A pauta comercial entre Brasil e Cuba, ainda de acordo com o perfil econômico traçado pela CNI, é bastante concentrado. "Os principais itens das exportações brasileiras são materiais elétricos e eletrônicos (20,8%) e açúcar (14%). Na pauta de importações brasileiras provenientes de Cuba, produtos químicos representam 81,4%." A ilha de Fidel hoje governada pelo irmão Raul é o 52º destino das exportações brasileiras, e Cuba se coloca como o 79º fornecedor do Brasil. Nas exportações de Cuba, em 2006, a Holanda foi o principal mercado (28% do total), seguida de Canadá (18%), Venezuela (10,7%), China (8,9%) e Espanha (5,4%). Entre os importadores de produtos cubanos, destacaram-se Venezuela (23,5%), China (16,7%), Espanha (9%), Estados Unidos (5,1%) e Canadá (3,6%).

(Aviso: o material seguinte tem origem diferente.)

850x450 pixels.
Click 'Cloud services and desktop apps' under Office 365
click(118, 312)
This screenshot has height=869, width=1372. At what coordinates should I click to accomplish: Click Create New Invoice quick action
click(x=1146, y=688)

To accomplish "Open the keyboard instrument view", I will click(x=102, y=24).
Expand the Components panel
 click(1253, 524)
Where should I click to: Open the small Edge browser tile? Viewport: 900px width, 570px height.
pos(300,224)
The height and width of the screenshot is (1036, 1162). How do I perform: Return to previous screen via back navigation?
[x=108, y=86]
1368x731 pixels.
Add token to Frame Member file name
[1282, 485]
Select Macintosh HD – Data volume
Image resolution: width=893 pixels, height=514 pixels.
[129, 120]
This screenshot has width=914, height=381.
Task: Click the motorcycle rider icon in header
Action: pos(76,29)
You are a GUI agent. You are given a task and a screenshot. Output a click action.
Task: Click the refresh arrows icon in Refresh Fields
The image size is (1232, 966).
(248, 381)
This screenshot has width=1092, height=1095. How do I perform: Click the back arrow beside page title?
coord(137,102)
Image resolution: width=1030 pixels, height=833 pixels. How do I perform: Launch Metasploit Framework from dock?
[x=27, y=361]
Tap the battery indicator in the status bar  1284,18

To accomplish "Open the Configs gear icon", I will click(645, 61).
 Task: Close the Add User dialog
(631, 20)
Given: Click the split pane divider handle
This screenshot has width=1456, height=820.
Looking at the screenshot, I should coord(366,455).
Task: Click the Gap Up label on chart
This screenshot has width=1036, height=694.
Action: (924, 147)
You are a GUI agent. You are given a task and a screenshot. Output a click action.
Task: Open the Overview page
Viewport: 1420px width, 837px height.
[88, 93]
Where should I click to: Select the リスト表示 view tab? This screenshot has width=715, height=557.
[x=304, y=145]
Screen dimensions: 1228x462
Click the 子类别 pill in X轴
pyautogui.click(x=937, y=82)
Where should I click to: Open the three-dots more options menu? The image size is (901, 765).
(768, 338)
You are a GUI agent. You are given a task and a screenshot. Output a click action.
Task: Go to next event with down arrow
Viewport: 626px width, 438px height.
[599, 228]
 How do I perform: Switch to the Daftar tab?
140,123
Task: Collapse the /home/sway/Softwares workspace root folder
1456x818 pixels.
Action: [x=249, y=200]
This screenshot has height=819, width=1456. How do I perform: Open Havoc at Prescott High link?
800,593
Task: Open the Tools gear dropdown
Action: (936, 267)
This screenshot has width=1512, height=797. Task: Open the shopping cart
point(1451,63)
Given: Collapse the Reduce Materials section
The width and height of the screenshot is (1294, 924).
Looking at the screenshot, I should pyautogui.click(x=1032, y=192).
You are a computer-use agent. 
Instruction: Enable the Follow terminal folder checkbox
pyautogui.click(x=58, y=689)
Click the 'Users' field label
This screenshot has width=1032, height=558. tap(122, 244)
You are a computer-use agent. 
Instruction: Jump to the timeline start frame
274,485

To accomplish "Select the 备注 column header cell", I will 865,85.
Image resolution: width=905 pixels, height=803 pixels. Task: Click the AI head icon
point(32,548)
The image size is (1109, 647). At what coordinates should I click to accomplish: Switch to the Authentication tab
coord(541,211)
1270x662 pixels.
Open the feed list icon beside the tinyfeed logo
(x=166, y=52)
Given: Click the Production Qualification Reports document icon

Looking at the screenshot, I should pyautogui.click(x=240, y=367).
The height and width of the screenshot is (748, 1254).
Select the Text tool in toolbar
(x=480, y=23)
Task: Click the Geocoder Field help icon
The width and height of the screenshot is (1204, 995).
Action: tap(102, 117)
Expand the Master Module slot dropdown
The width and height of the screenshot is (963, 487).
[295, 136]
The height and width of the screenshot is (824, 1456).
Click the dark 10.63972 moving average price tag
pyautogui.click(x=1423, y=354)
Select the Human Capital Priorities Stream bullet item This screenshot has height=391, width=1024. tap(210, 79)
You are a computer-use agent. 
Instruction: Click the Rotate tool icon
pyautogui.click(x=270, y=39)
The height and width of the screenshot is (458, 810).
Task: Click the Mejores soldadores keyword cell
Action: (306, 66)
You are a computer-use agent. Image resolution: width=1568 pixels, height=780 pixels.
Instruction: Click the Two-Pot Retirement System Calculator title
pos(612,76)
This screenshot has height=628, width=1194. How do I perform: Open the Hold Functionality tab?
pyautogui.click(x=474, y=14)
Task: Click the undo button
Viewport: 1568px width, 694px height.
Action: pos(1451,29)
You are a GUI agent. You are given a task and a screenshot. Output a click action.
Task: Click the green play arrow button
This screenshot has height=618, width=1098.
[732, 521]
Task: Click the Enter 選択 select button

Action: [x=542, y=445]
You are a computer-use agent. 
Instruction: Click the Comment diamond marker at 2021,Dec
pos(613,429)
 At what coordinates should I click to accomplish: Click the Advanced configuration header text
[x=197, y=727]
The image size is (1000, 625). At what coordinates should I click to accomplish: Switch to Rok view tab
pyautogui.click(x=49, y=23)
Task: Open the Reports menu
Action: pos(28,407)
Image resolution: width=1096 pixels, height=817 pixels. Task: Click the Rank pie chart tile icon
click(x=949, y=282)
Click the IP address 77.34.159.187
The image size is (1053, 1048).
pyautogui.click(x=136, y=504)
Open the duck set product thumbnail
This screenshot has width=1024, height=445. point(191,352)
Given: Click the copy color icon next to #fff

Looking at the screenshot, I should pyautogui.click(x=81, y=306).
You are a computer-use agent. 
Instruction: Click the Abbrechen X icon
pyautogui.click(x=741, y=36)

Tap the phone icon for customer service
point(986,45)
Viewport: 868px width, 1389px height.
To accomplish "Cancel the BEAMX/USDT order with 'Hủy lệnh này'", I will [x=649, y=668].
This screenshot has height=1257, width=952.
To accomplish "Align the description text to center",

O interesse cubano é equilibrar a balança com o Brasil. O dos empresários brasileiros, a segurança jurídica. O grupo Votorantim, por exemplo, está atento às reservas de níquel cubano, mas ainda analisa a extensão da abertura cubana ao investimento estrangeiro. De acordo com o Palácio do Planalto, o Brasil deve incrementar a exportação de alimentos para Cuba e financiar projetos industriais, químico-farmacêuticos, agroindustriais e de infra-estrutura. A renovação da frota de veículos cubana, que remonta aos anos 80, é uma oportunidade. A montadora Marcopolo demonstra interesse no setor de veículos para transporte público.
Na viagem de Lula será discutida a remodelação da infra-estrutura hoteleira do país - o setor de serviços, notadamente os segmentos de turismo e saúde, responde por 71,2% da composição do PIB cubano (a indústria, com 24,8%, está num distante segundo lugar). Chegou a ser anunciada extra-oficialmente a concessão de uma linha de crédito de U$ 400 milhões do BNDES. A mesma quantia, aliás, prometida na viagem oficial de Lula em 2003 e que não saiu do papel.